Er zeigte sich alarmiert über den wachsenden Antisemitismus, der sich vom Rand der Gesellschaft in ihre Mitte bewege. "Der Verfassungsschutz warnt vor einem Schulterschluss zwischen rechtsextremistischen Parteien und aufgepeitschten Bürgern", sagte er. Und fügte hinzu, das Wort "Jude" sei leider inzwischen als Schimpfwort auf deutschen Schulhöfen in Gebrauch. In der jüdischen Gemeinschaft sähe man die neue deutsche Willkommenskultur angesichts der hohen Flüchtlingszahlen zwar als Wohltat, sei aber auch besorgt, weil viele Flüchtlinge die antisemitischen Einstellungen ihrer Heimatländer importieren könnten. Man dürfe sich nicht vor der Erkenntnis drücken, "dass Rassismus, Rechtsextremismus und Antisemitismus ein massives Problem unserer Gesamtgesellschaft" sei. Der titelgebende Satz: "Nächstes Jahr in Jerusalem", der am Seder-Abend Teil der jüdischen Passahfestliturgie ist, stehe für das himmlische Jerusalem und "die Erfüllung der prophetischen Vision, dass alle Völker zusammen den einen Gott bezeugen werden". Rubinstein setzt seine Hoffnung dabei mehr auf menschliche Kontakte, als auf staatliche: "Freundschaft gibt es nur zwischen Personen, Staaten können nicht befreundet sein."

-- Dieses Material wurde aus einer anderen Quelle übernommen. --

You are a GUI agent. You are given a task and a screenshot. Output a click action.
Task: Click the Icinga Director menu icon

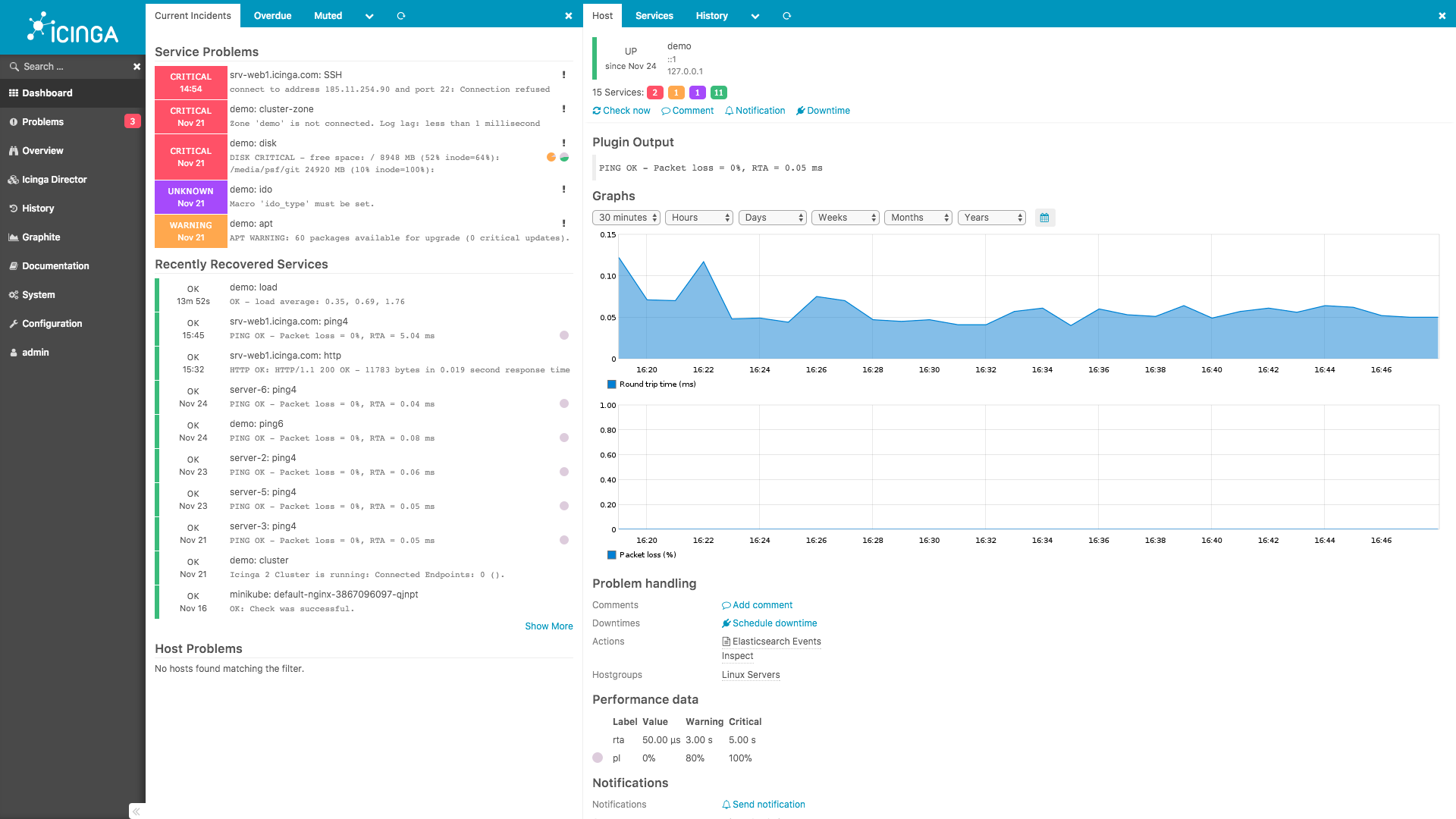point(15,179)
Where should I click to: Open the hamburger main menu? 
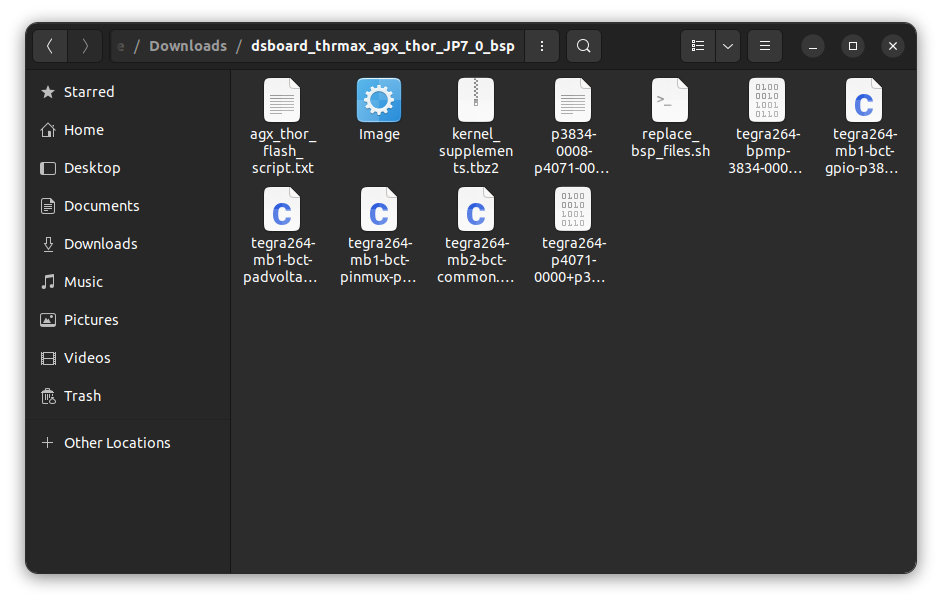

Das Format der Kanzelrede, eingeführt anlässlich des Jubiläums "400 Jahre 1. Reformierte Generalsynode", hatte bereits 2010 durch Prominente wie Fritz Pleitgen, dem ehemaligen Thyssen-Krupp-Chef Ekkehard Schulz, Fernsehjournalist Ruprecht Eser oder Charlotte Knobloch großen Zuspruch erfahren. Auf der Kanzel der Salvatorkirche standen Prominente wie NRW-Arbeitsminister Guntram Schneider, Prof. Dr. Udo Di Fabio oder NRW-Bildungsministerin Sylvia Löhrmann und sprachen als theologische Laien über Gott und die Welt. Die nächste Kanzelrede in der Salvatorkirche hält am Karnevalssonntag, 7. Februar, der Duisburger Kabarettist Kai Magnus Sting. Sein Thema: "Hat der liebe Gott Humor?"